**Exercise aim:** Copy out all of the material below, swapping "Locate an element on the screen" for "Find an element on the screen" each time it occurs and keeping everything else the same.

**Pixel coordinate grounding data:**
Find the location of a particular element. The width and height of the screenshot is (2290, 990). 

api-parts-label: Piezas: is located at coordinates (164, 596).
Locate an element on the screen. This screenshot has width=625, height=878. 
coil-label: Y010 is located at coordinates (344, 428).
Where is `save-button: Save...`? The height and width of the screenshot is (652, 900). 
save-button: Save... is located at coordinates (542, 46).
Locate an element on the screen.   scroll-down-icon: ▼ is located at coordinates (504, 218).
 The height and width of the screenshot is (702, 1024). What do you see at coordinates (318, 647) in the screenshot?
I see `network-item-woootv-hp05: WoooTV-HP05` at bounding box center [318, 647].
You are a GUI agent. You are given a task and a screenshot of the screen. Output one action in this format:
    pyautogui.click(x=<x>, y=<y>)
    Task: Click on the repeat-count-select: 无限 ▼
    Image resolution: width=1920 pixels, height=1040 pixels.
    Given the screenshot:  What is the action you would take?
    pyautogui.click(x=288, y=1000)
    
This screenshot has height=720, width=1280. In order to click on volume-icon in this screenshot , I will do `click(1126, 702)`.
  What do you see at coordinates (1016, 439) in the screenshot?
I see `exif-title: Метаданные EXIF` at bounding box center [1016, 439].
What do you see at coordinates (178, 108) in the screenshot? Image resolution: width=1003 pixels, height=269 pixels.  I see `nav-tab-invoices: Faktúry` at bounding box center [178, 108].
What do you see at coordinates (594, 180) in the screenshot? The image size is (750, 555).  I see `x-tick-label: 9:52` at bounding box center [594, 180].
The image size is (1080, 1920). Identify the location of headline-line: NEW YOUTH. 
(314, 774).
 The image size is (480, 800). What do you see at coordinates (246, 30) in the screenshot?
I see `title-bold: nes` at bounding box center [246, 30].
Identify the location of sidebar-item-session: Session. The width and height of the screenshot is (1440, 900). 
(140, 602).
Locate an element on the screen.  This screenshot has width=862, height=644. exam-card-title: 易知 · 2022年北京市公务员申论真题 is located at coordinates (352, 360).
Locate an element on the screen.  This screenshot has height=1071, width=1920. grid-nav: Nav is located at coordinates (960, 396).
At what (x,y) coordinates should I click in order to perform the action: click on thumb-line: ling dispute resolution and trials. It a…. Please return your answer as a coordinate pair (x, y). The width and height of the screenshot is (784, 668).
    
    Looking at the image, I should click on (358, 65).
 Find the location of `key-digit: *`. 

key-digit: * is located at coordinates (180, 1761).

**Exercise response:**
Find the location of a particular element. The width and height of the screenshot is (2290, 990). 

api-parts-label: Piezas: is located at coordinates (164, 596).
Find an element on the screen. This screenshot has width=625, height=878. 
coil-label: Y010 is located at coordinates (344, 428).
Where is `save-button: Save...`? The height and width of the screenshot is (652, 900). 
save-button: Save... is located at coordinates (542, 46).
Find an element on the screen.   scroll-down-icon: ▼ is located at coordinates (504, 218).
 The height and width of the screenshot is (702, 1024). What do you see at coordinates (318, 647) in the screenshot?
I see `network-item-woootv-hp05: WoooTV-HP05` at bounding box center [318, 647].
You are a GUI agent. You are given a task and a screenshot of the screen. Output one action in this format:
    pyautogui.click(x=<x>, y=<y>)
    Task: Click on the repeat-count-select: 无限 ▼
    Image resolution: width=1920 pixels, height=1040 pixels.
    Given the screenshot:  What is the action you would take?
    pyautogui.click(x=288, y=1000)
    
This screenshot has height=720, width=1280. In order to click on volume-icon in this screenshot , I will do `click(1126, 702)`.
  What do you see at coordinates (1016, 439) in the screenshot?
I see `exif-title: Метаданные EXIF` at bounding box center [1016, 439].
What do you see at coordinates (178, 108) in the screenshot? Image resolution: width=1003 pixels, height=269 pixels.  I see `nav-tab-invoices: Faktúry` at bounding box center [178, 108].
What do you see at coordinates (594, 180) in the screenshot? The image size is (750, 555).  I see `x-tick-label: 9:52` at bounding box center [594, 180].
The image size is (1080, 1920). Identify the location of headline-line: NEW YOUTH. 
(314, 774).
 The image size is (480, 800). What do you see at coordinates (246, 30) in the screenshot?
I see `title-bold: nes` at bounding box center [246, 30].
Identify the location of sidebar-item-session: Session. The width and height of the screenshot is (1440, 900). 
(140, 602).
Find an element on the screen.  This screenshot has width=862, height=644. exam-card-title: 易知 · 2022年北京市公务员申论真题 is located at coordinates (352, 360).
Find an element on the screen.  This screenshot has height=1071, width=1920. grid-nav: Nav is located at coordinates (960, 396).
At what (x,y) coordinates should I click in order to perform the action: click on thumb-line: ling dispute resolution and trials. It a…. Please return your answer as a coordinate pair (x, y). The width and height of the screenshot is (784, 668).
    
    Looking at the image, I should click on (358, 65).
 Find the location of `key-digit: *`. 

key-digit: * is located at coordinates (180, 1761).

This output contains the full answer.